EXERCISE GOAL ▸ Give the lines of the material from the one containing "Task: Open the" through the end as a JSON list of strings, one per line. Include both ends, skip blank lines, and omit the pictures.

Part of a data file
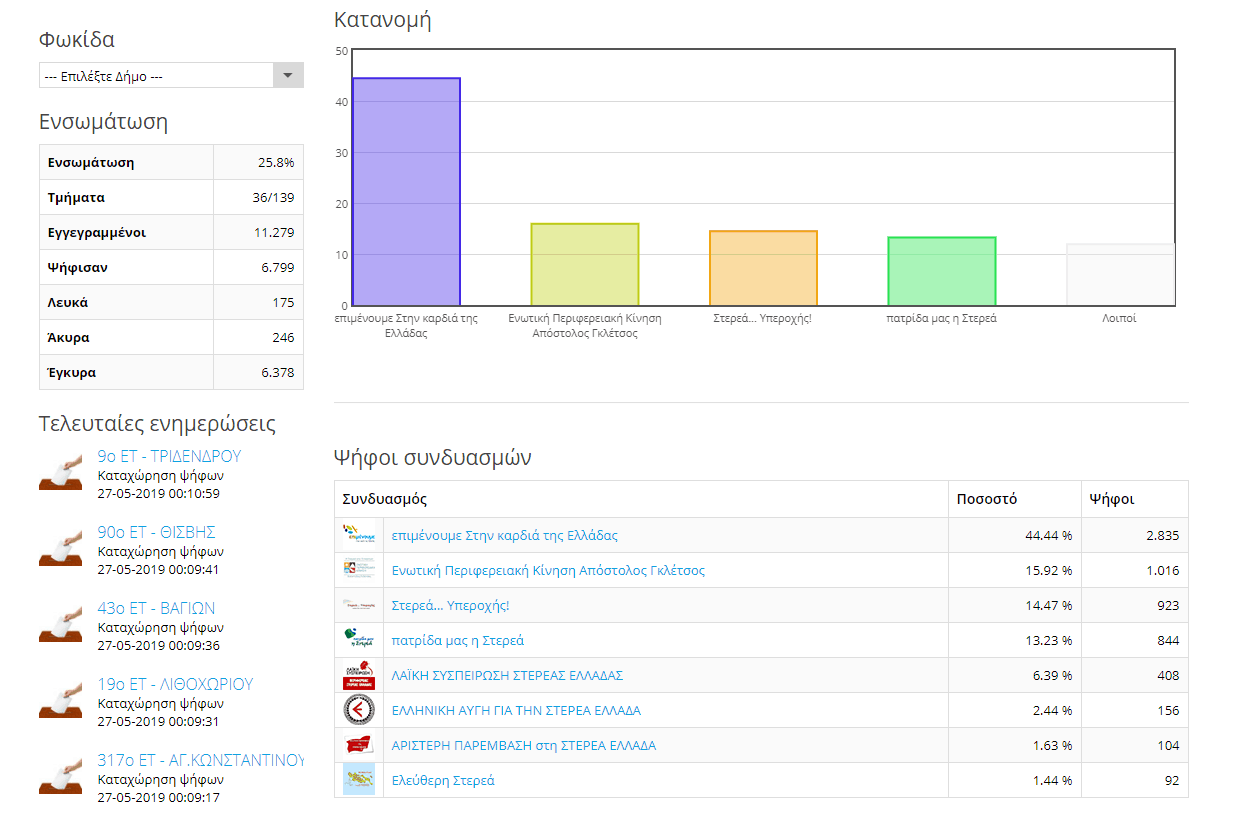Open ΛΑΪΚΗ ΣΥΣΠΕΙΡΩΣΗ ΣΤΕΡΕΑΣ ΕΛΛΑΔΑΣ link

click(x=507, y=675)
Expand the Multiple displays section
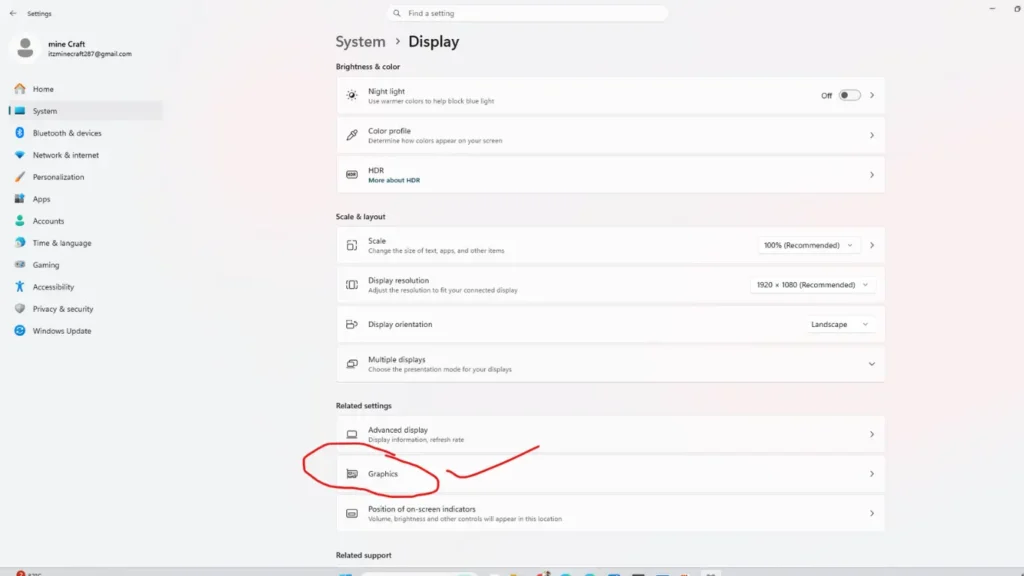This screenshot has width=1024, height=576. point(871,363)
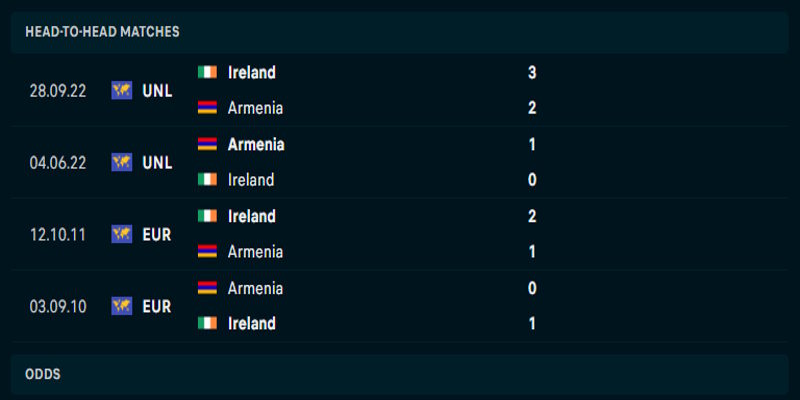Open Armenia team in 04.06.22 match
The height and width of the screenshot is (400, 800).
coord(256,144)
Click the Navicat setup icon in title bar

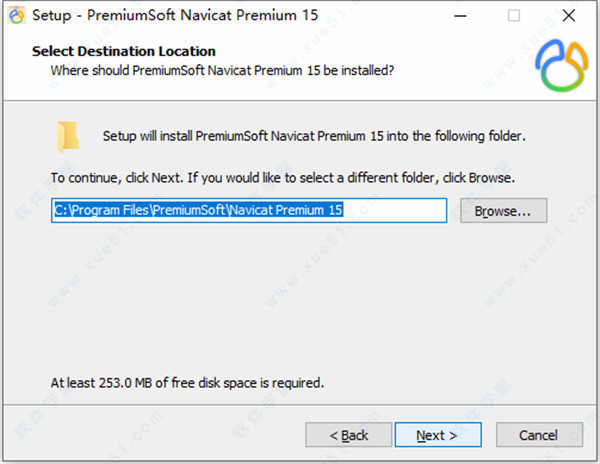tap(16, 15)
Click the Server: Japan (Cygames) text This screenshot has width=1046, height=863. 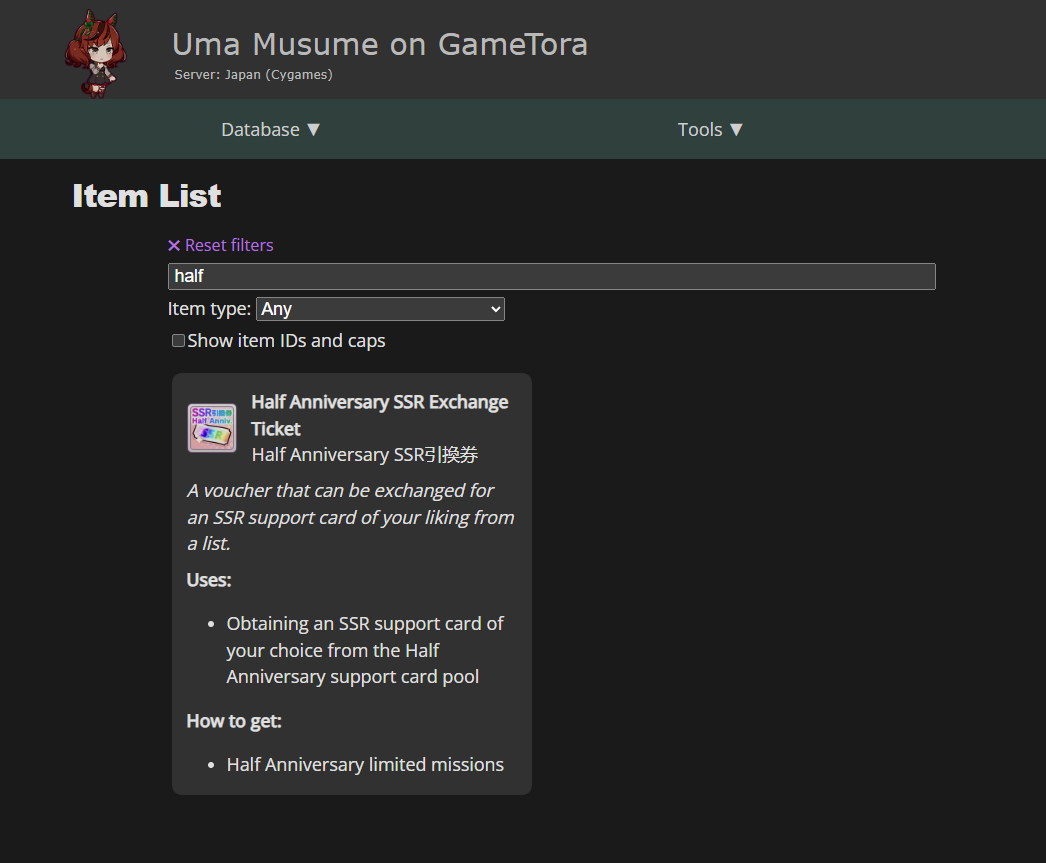(x=253, y=75)
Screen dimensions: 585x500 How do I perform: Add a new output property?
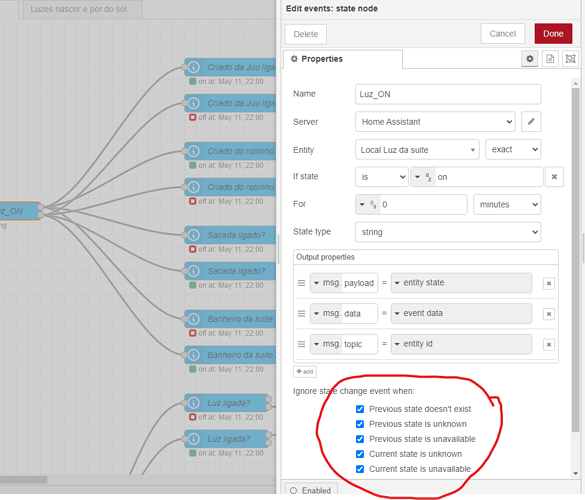(305, 372)
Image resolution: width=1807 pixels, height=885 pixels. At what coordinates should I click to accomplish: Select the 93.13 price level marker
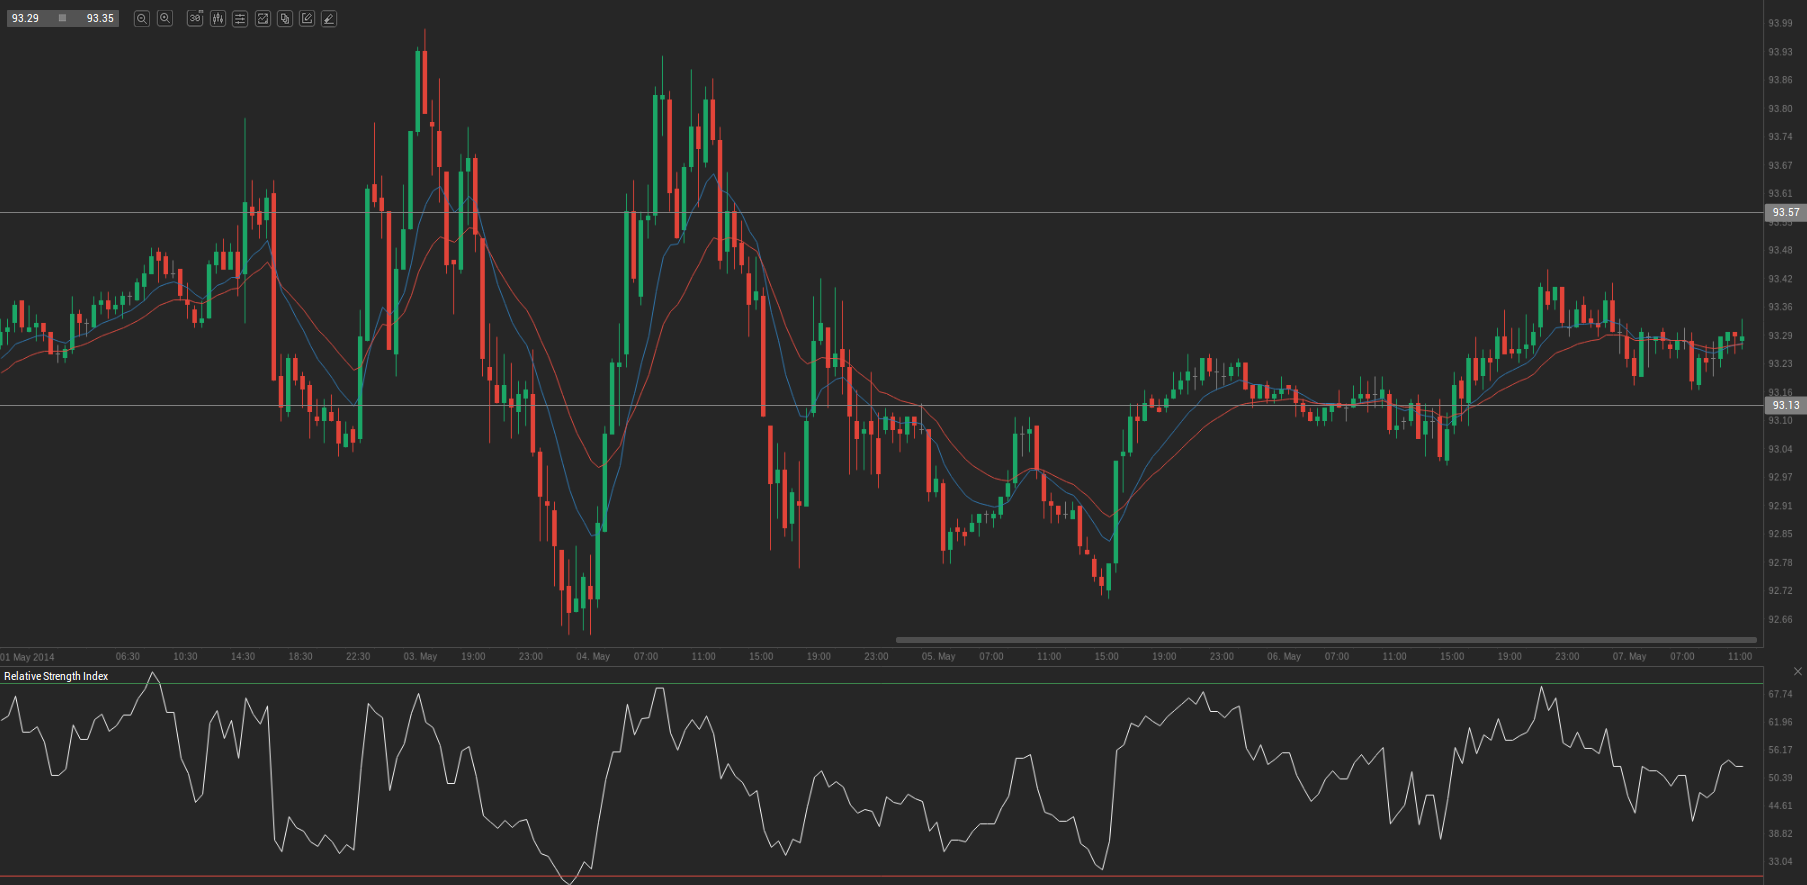click(x=1785, y=405)
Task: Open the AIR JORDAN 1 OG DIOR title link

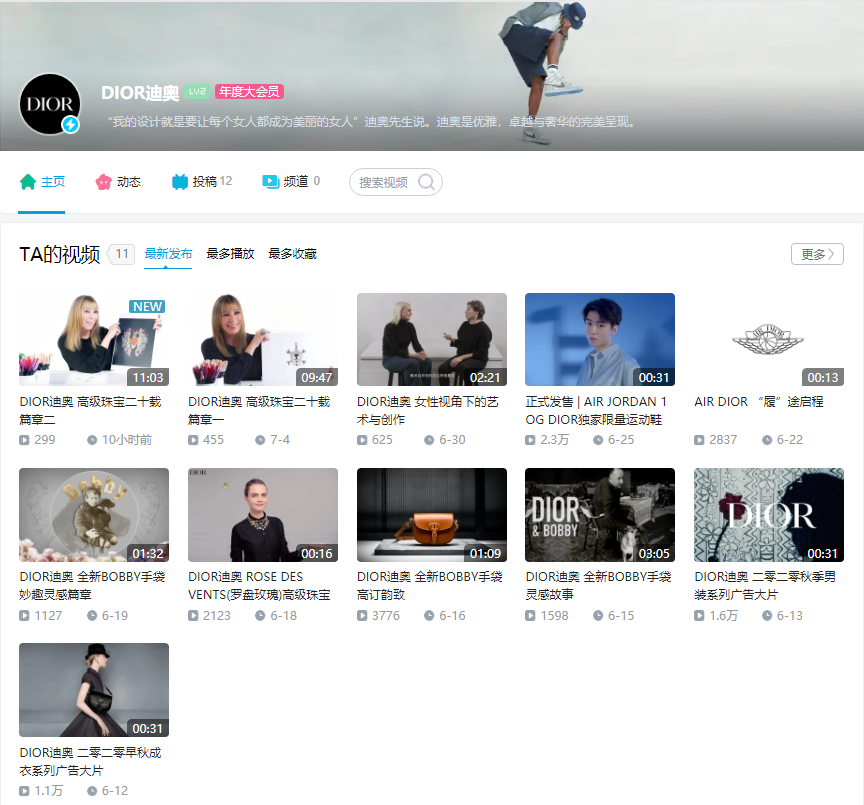Action: pos(596,410)
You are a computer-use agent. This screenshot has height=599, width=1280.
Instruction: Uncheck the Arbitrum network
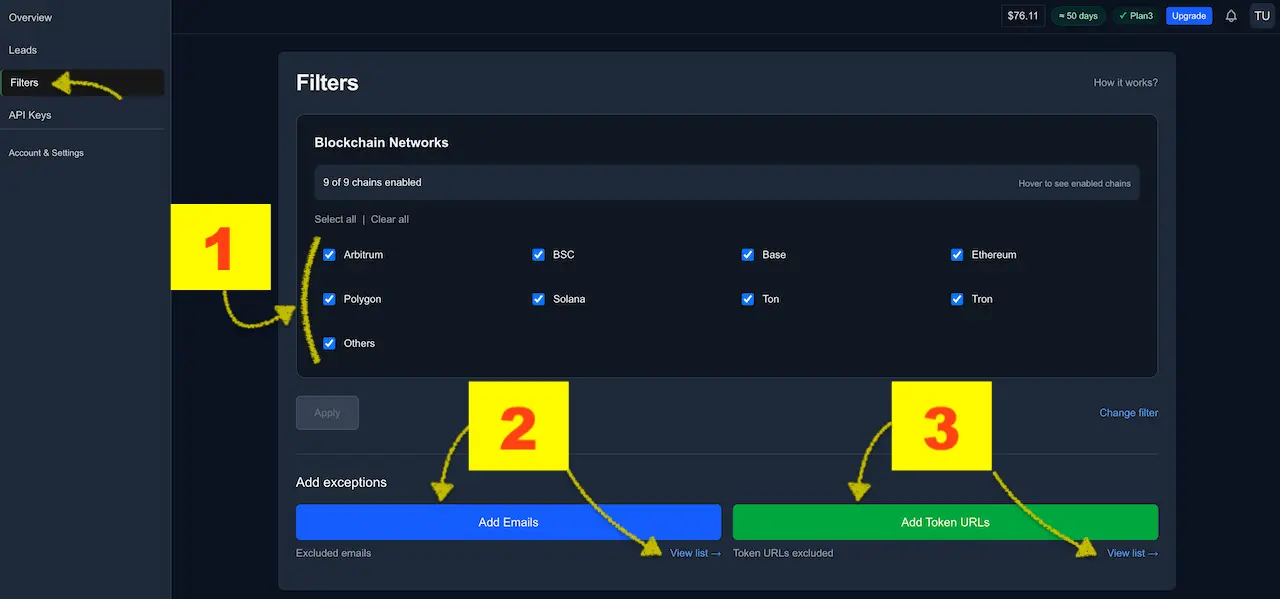point(329,255)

FINISHED EXERCISE ▸
[
  "Task: Open the AIR JORDAN 1 OG DIOR title link",
  "Action: pos(596,410)",
  "You are a computer-use agent. This screenshot has height=599, width=1280.",
  "Instruction: Uncheck the Arbitrum network",
  "point(329,255)"
]